| Work required |
Rewrite the entries below, from the line containing "The width and" through the last line, inclusive, as a numbered list with blank lines omitted. Leave the pictures out of your answer.

Document and screenshot pointing entries:
⟨

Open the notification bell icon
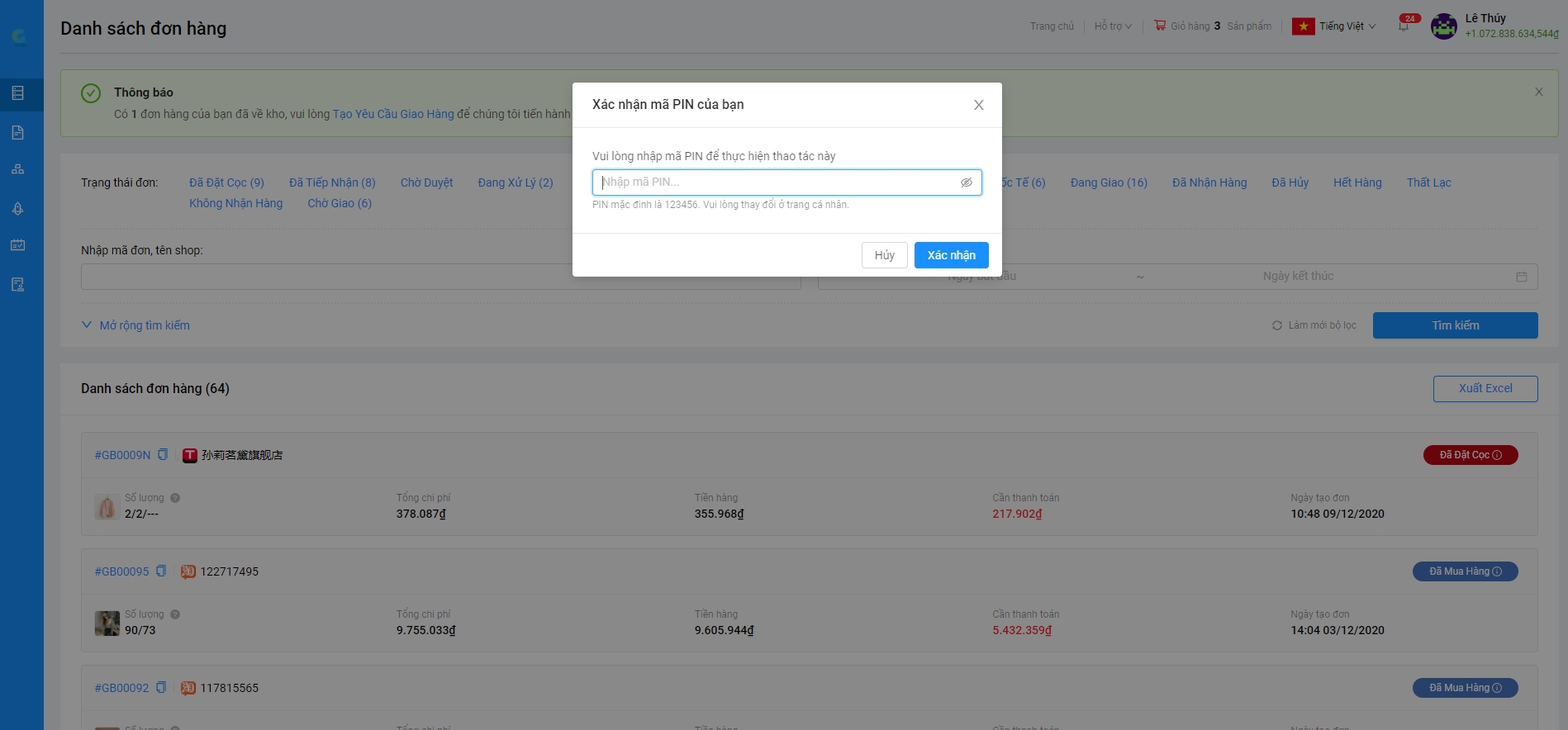This screenshot has width=1568, height=730. tap(1404, 26)
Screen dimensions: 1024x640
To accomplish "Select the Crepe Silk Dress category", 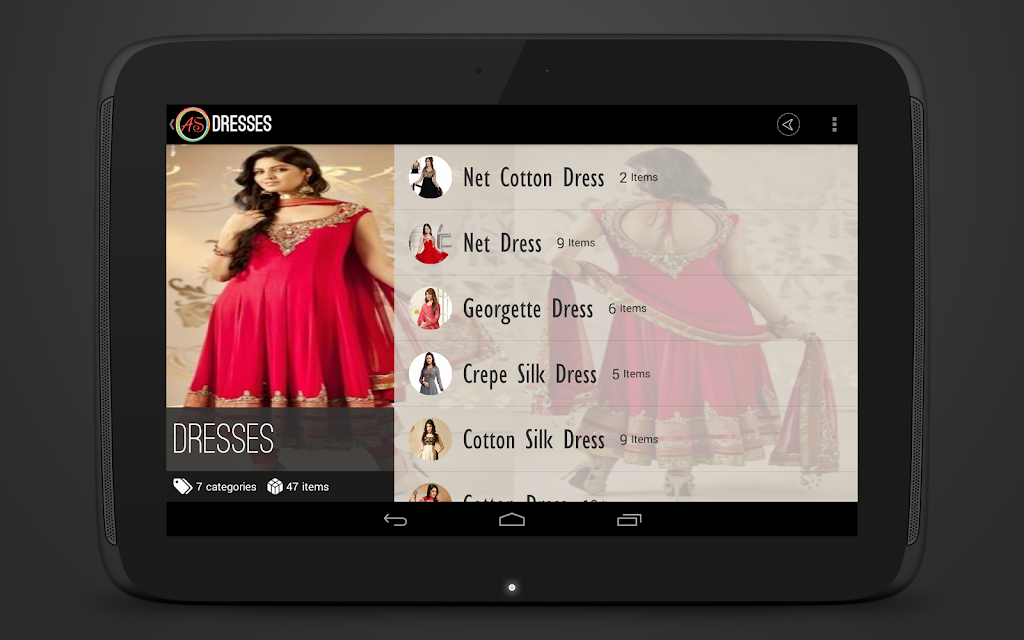I will pos(626,374).
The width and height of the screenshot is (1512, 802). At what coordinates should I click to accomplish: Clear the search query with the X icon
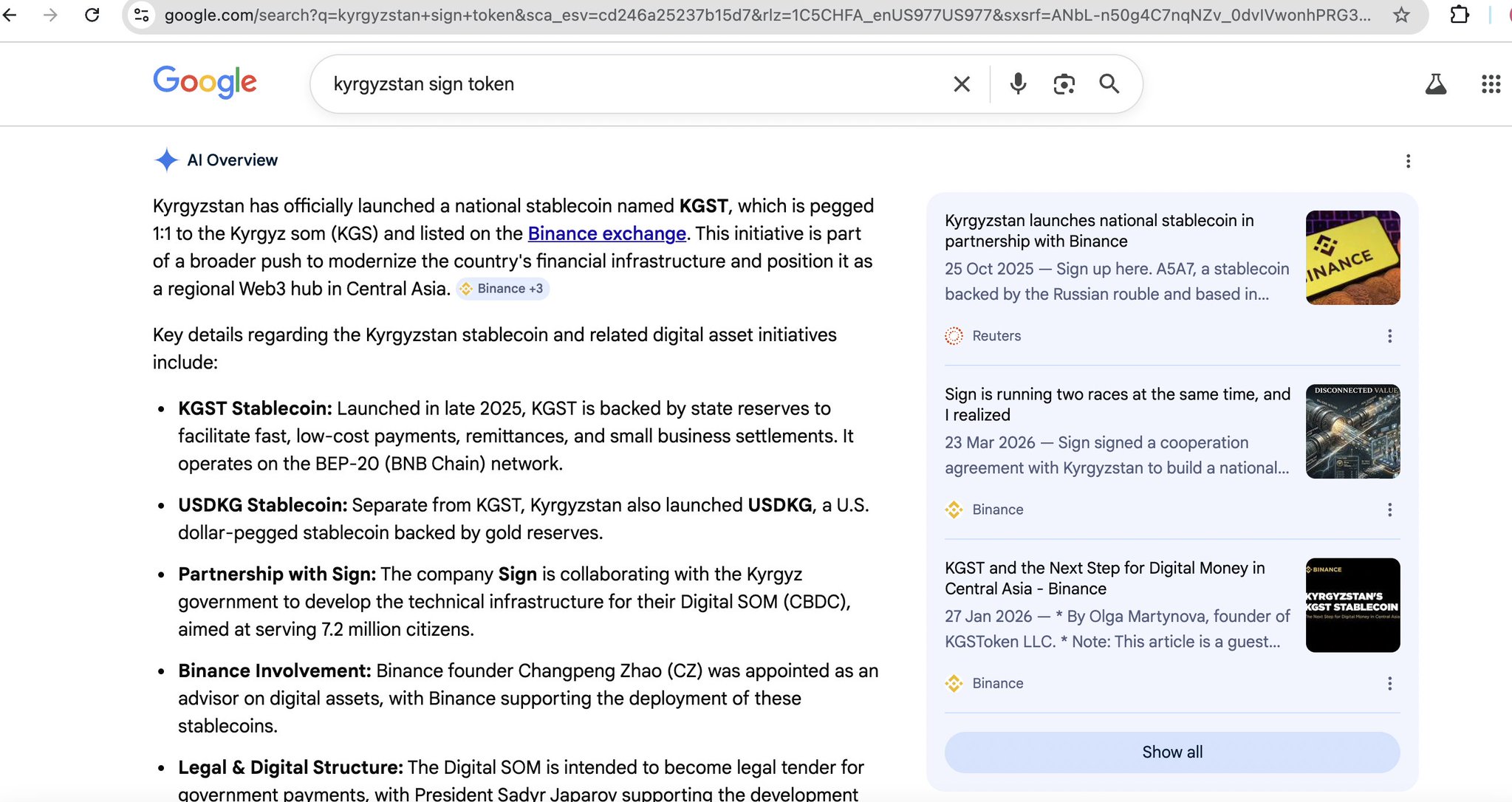(961, 84)
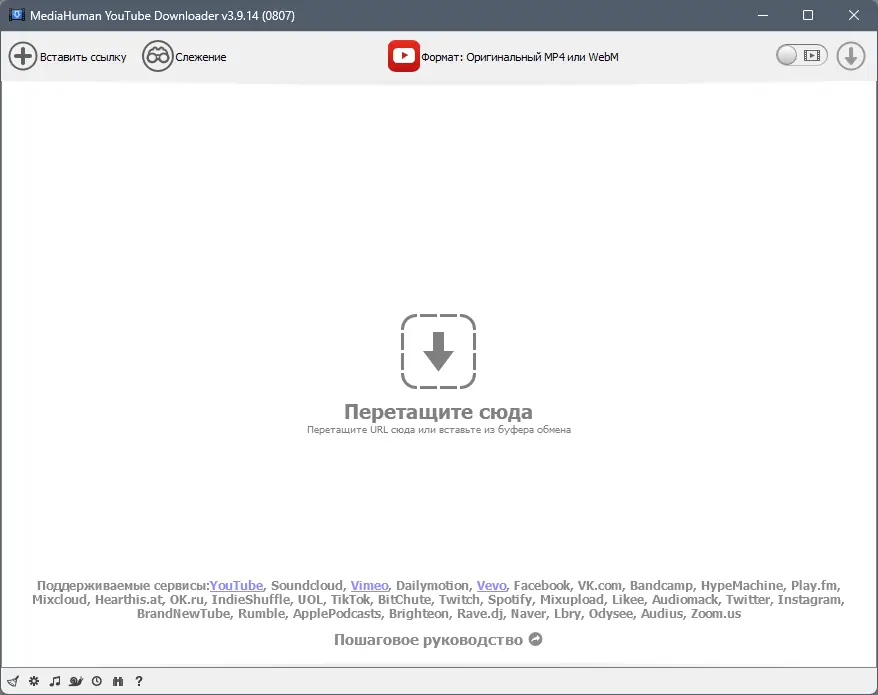Enable speed limit using the snail icon
878x695 pixels.
(76, 681)
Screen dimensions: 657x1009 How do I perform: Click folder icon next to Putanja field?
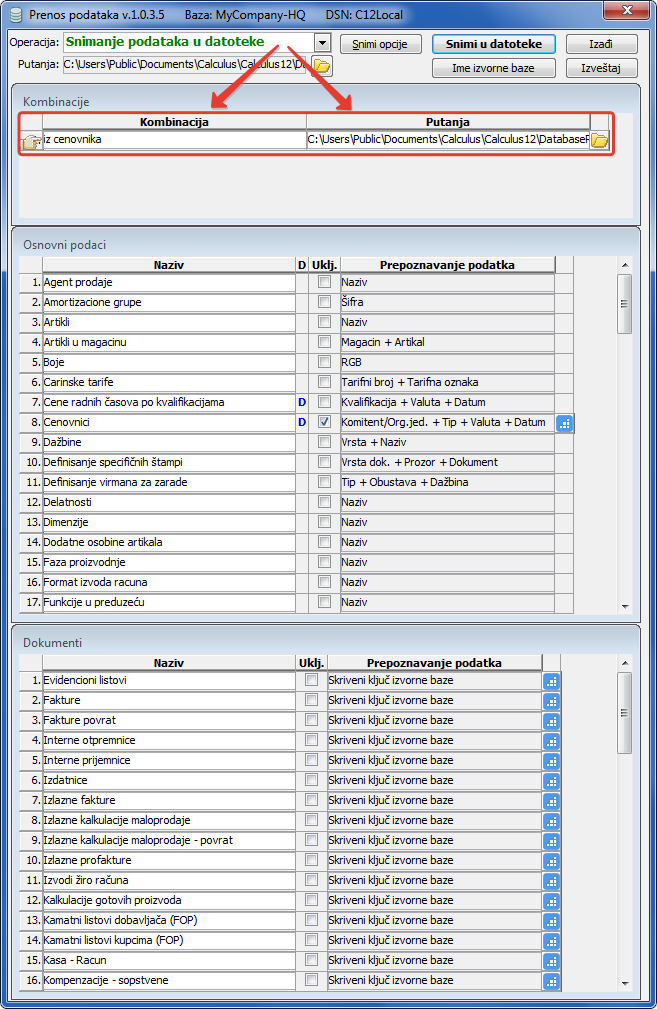click(321, 66)
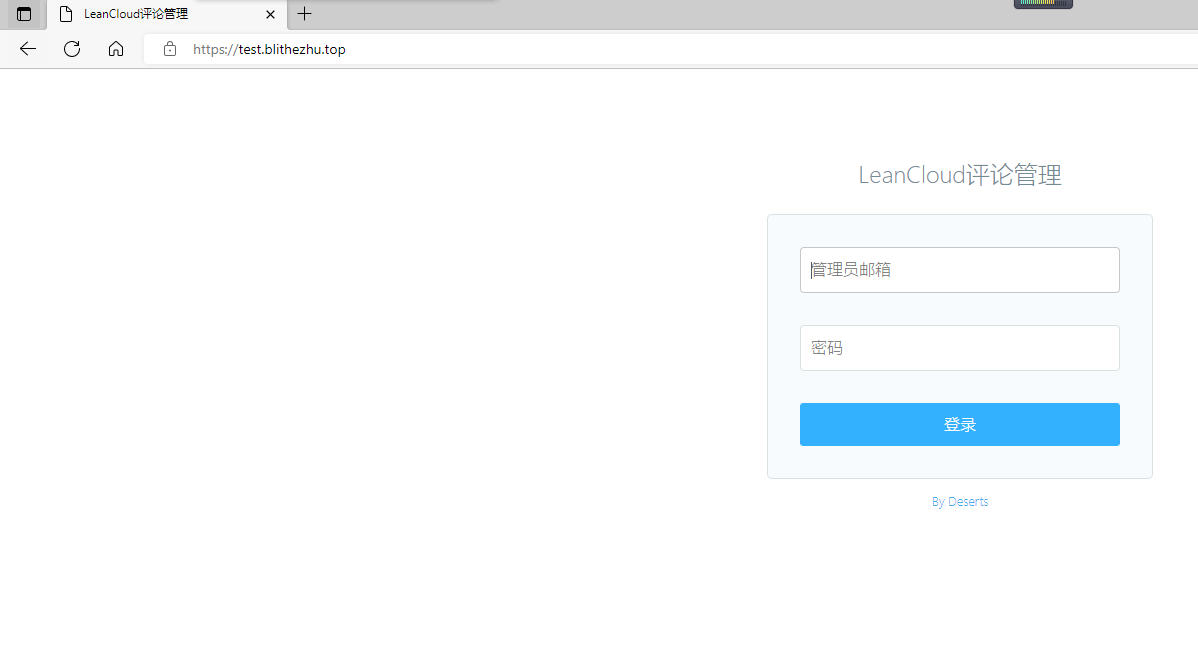This screenshot has height=649, width=1198.
Task: Go back using the back arrow
Action: [x=28, y=49]
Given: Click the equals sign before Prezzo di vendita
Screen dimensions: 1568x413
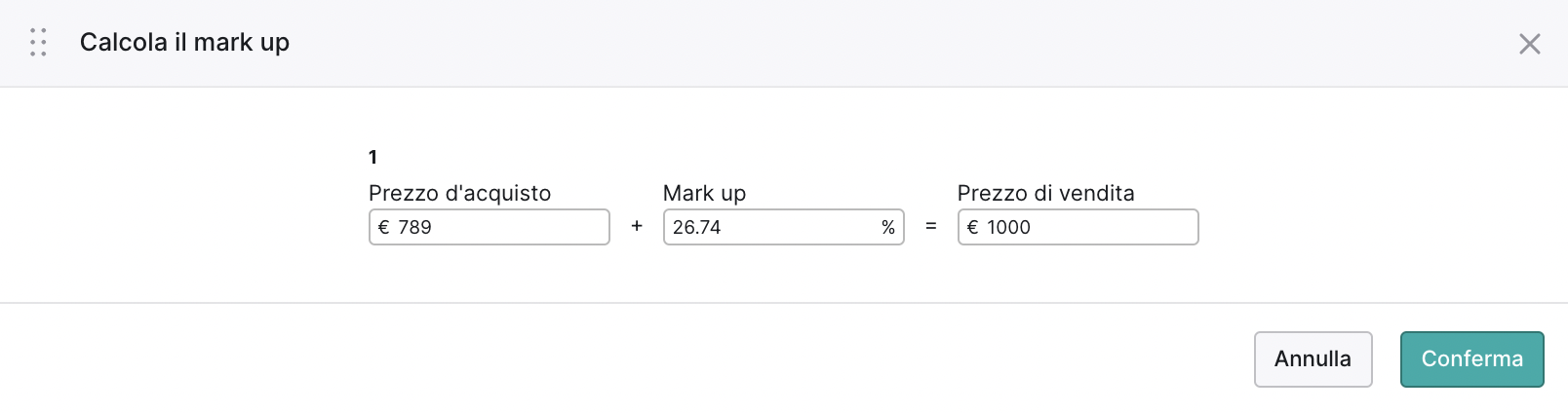Looking at the screenshot, I should click(x=931, y=226).
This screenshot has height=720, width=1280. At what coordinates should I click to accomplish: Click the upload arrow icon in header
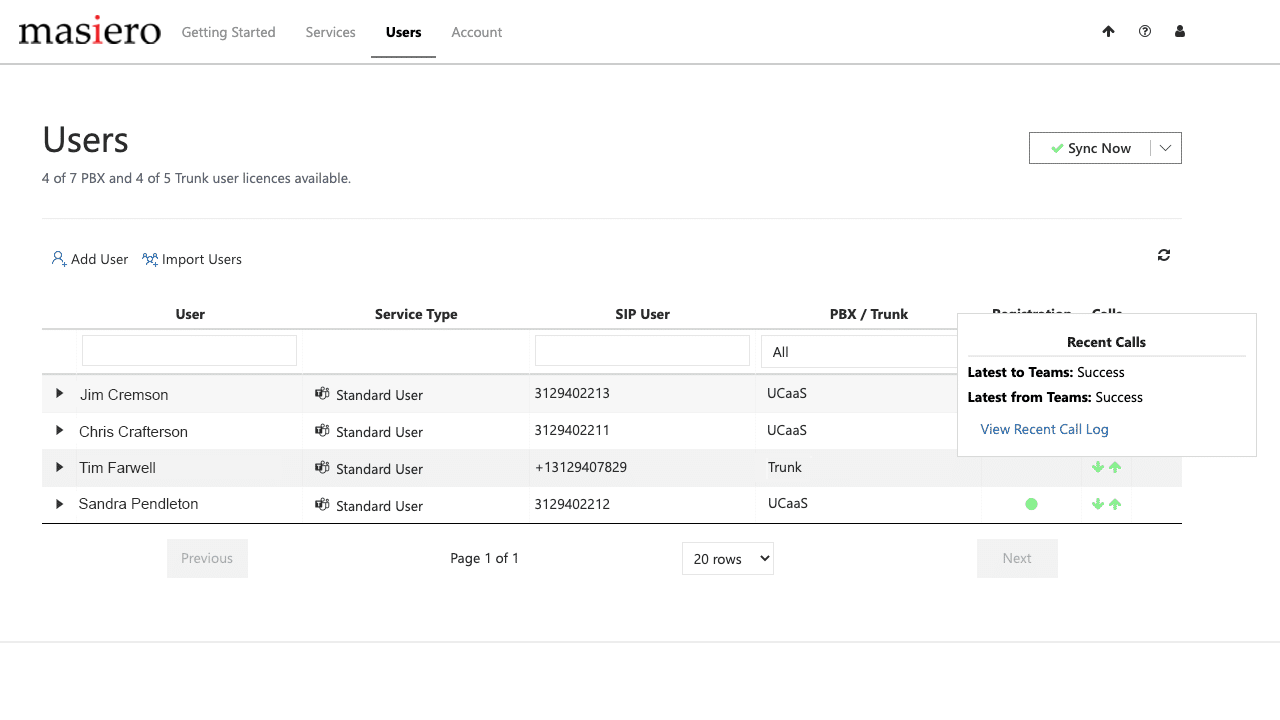coord(1108,31)
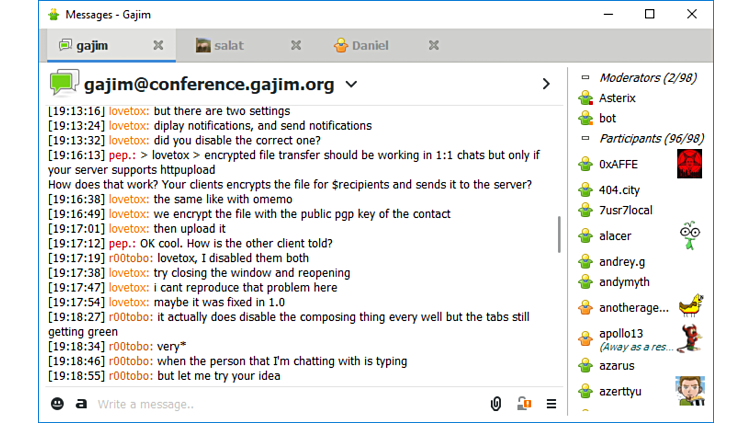Close the Daniel tab
752x423 pixels.
433,45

⟩

| Written answer |
1. The width and height of the screenshot is (1512, 802). At what coordinates should I click to accomplish: Clear the search query with the X icon
2. (961, 84)
3. Enable speed limit using the snail icon
4. 878x695 pixels.
5. (76, 681)
6. Screen dimensions: 657x1009 How do I perform: Click folder icon next to Putanja field?
7. click(321, 66)
8. This screenshot has height=649, width=1198.
9. Task: Go back using the back arrow
10. Action: [x=28, y=49]
11. Given: Click the equals sign before Prezzo di vendita
12. Screen dimensions: 1568x413
13. Looking at the screenshot, I should click(x=931, y=226).
14. This screenshot has height=720, width=1280. At what coordinates should I click to accomplish: Click the upload arrow icon in header
15. coord(1108,31)
16. Close the Daniel tab
17. 752x423 pixels.
18. 433,45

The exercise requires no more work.